_Requirement_: Transcribe all of the entries below exactly. Leave out the pictures.

┌─ Data section

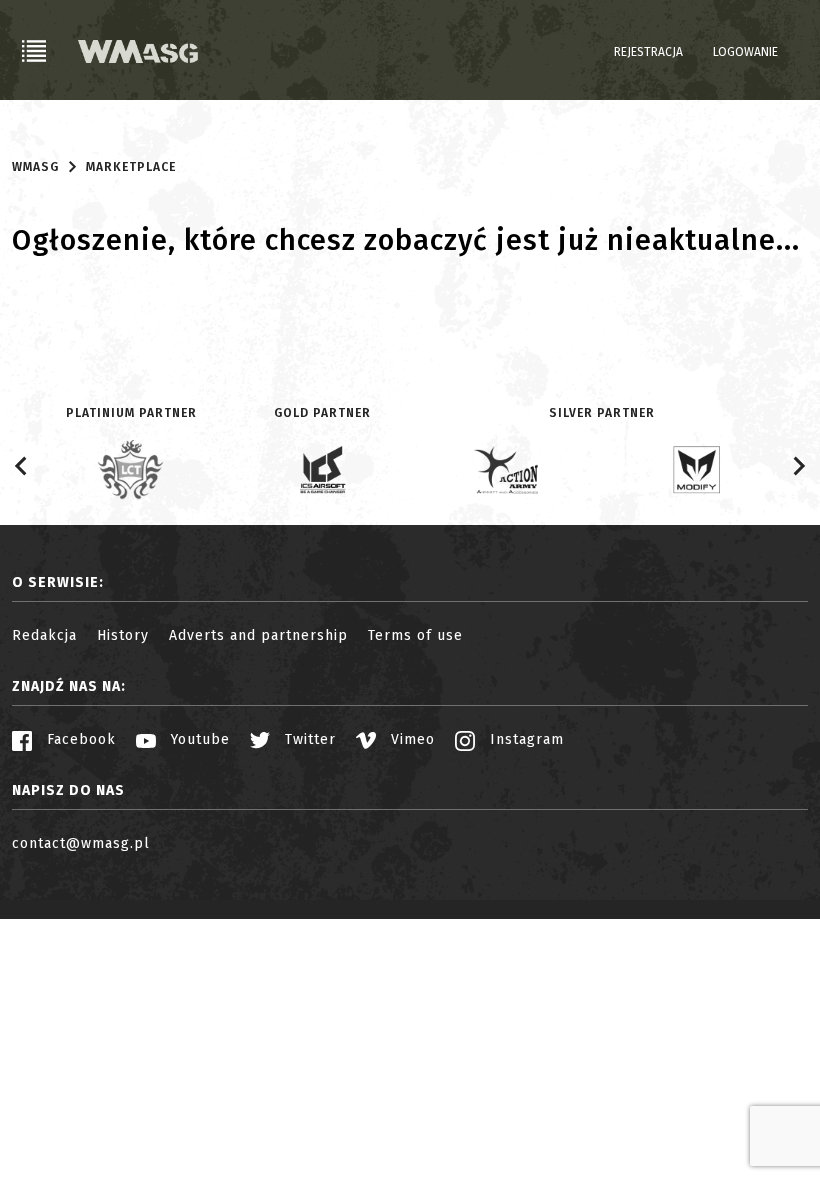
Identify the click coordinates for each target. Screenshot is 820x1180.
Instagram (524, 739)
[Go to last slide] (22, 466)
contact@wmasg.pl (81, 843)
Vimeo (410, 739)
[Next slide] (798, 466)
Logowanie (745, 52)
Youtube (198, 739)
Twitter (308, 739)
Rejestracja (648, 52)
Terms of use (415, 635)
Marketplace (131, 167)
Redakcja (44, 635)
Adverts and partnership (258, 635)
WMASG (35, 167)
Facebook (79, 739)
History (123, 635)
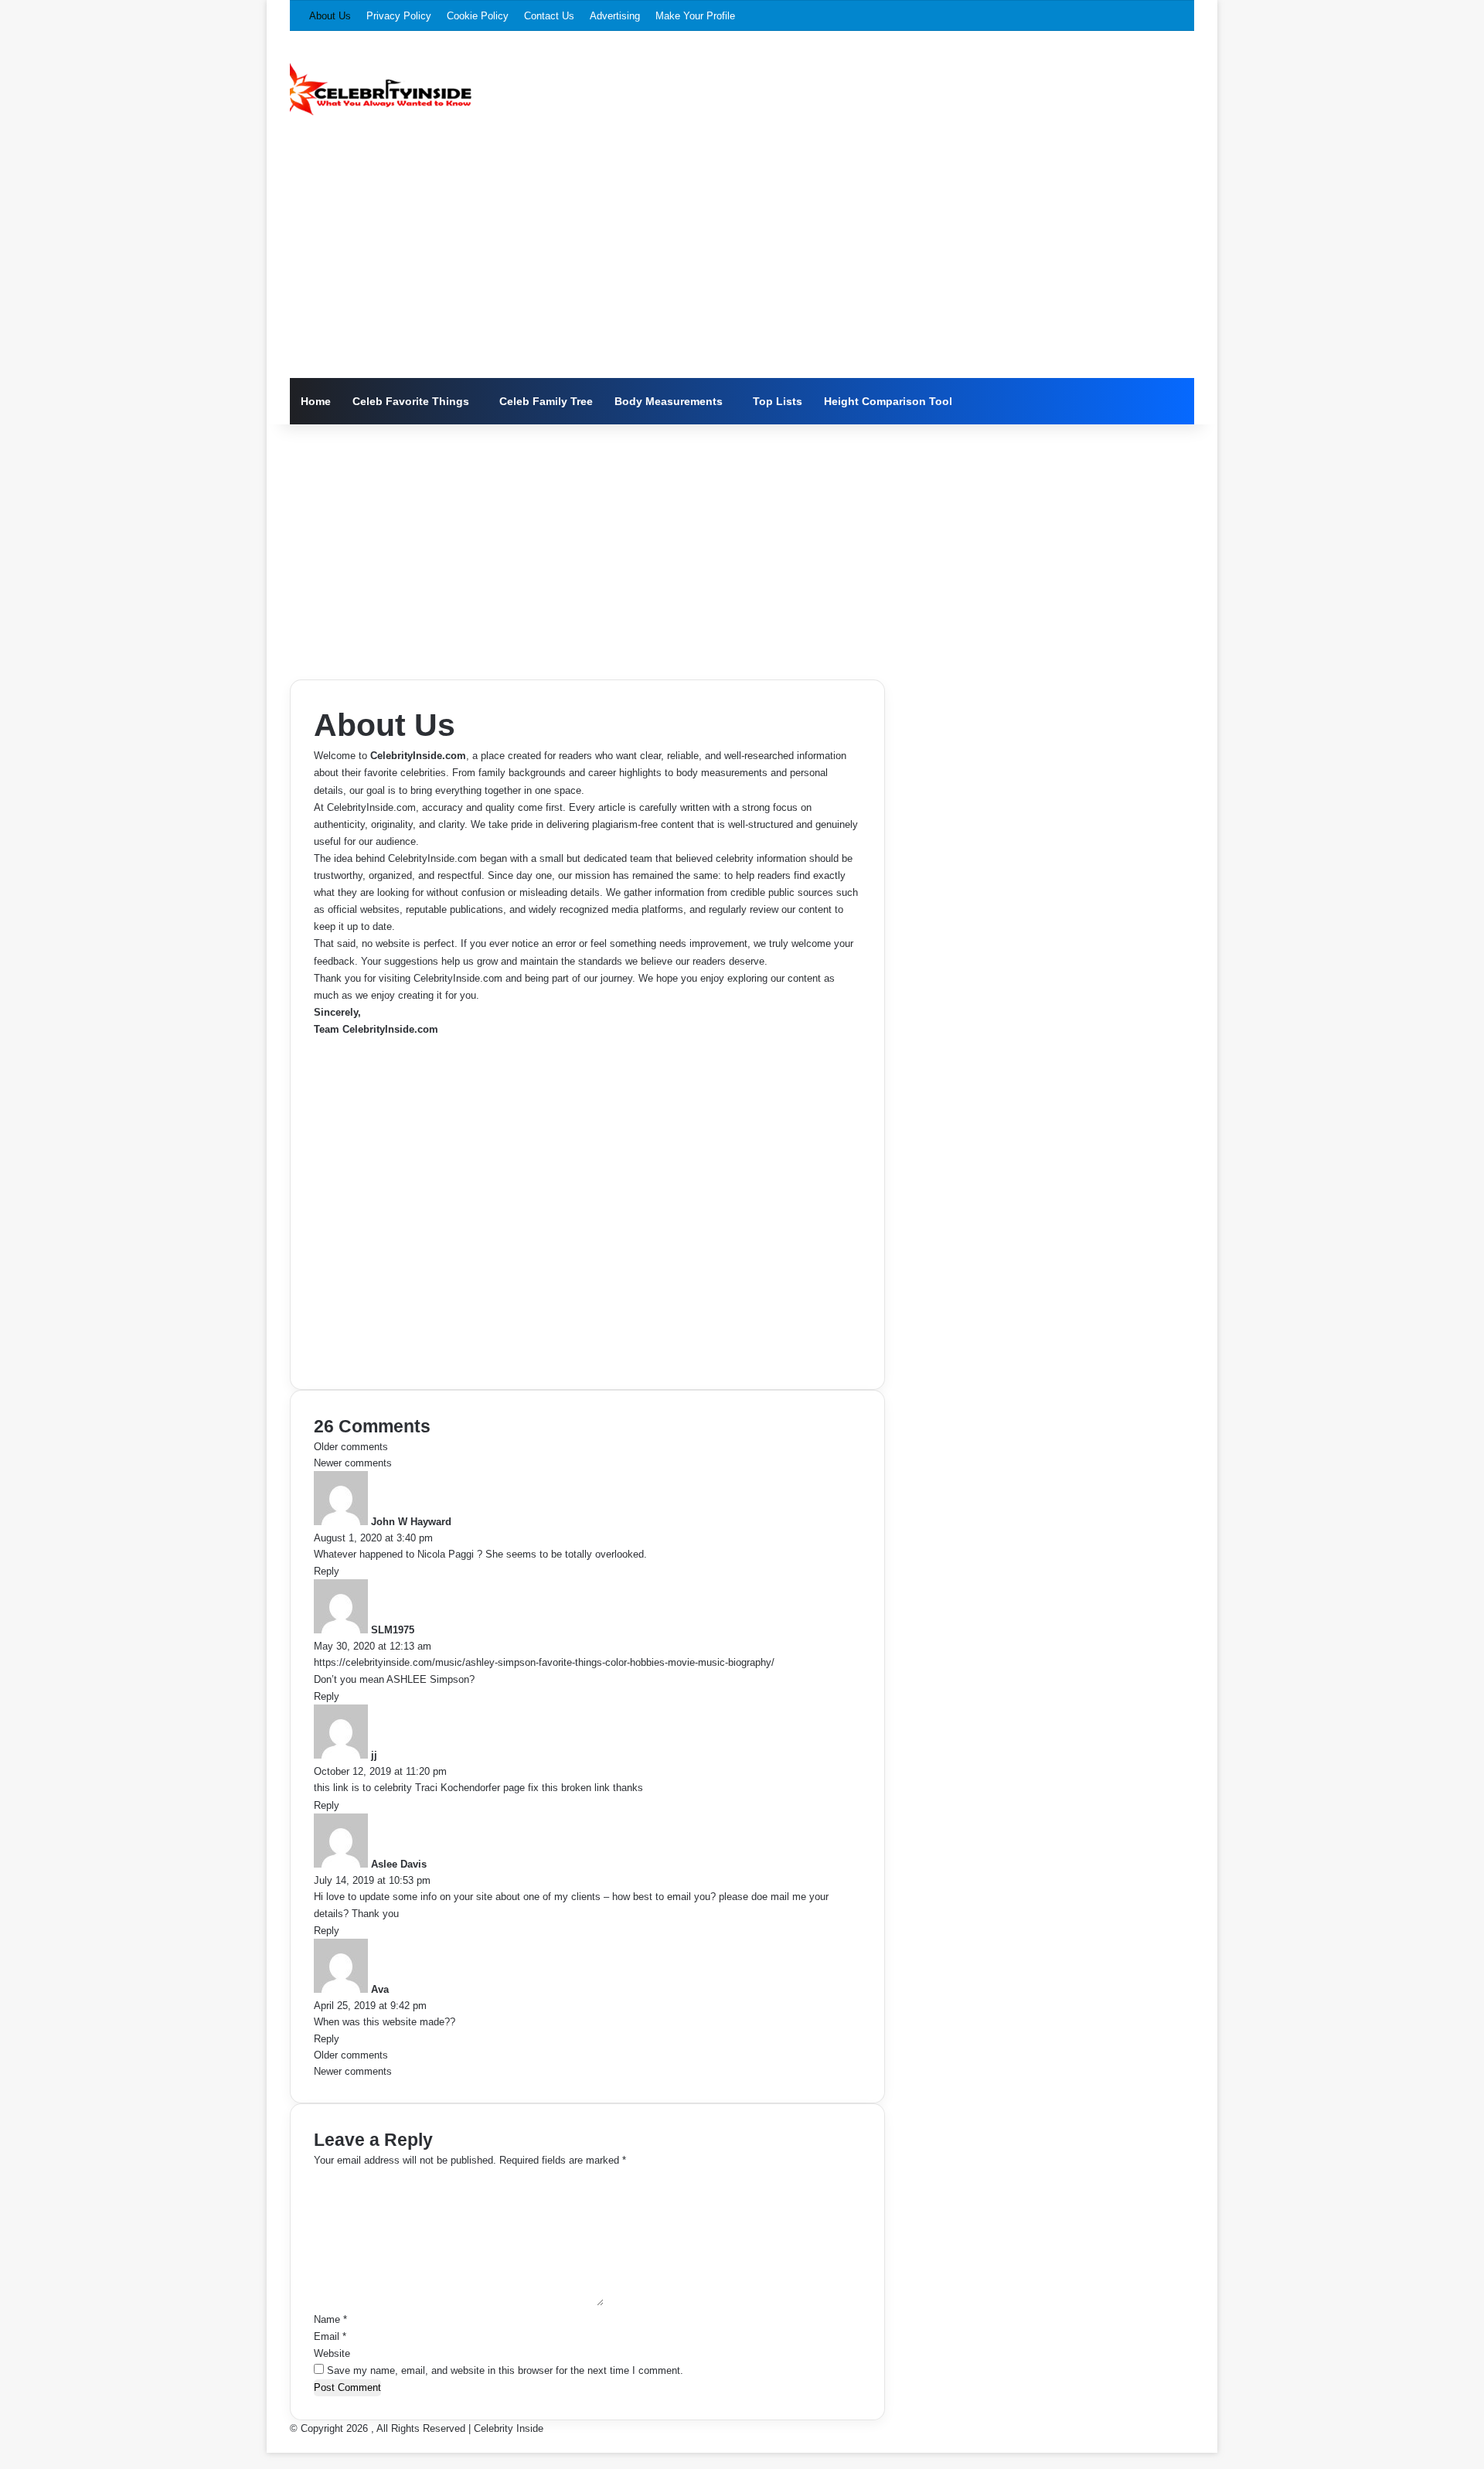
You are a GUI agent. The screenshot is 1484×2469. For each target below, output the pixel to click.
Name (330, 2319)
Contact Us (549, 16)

└─

_Solution for this problem_:
Identify the click coordinates for each target. Screenshot is 820x1180.
Instagram (524, 739)
[Go to last slide] (22, 466)
contact@wmasg.pl (81, 843)
Vimeo (410, 739)
[Next slide] (798, 466)
Logowanie (745, 52)
Youtube (198, 739)
Twitter (308, 739)
Rejestracja (648, 52)
Terms of use (415, 635)
Marketplace (131, 167)
Redakcja (44, 635)
Adverts and partnership (258, 635)
WMASG (35, 167)
Facebook (79, 739)
History (123, 635)
You are a GUI agent. The screenshot is 1484×2469. For each target below, output the pixel to click.
Name (330, 2319)
Contact Us (549, 16)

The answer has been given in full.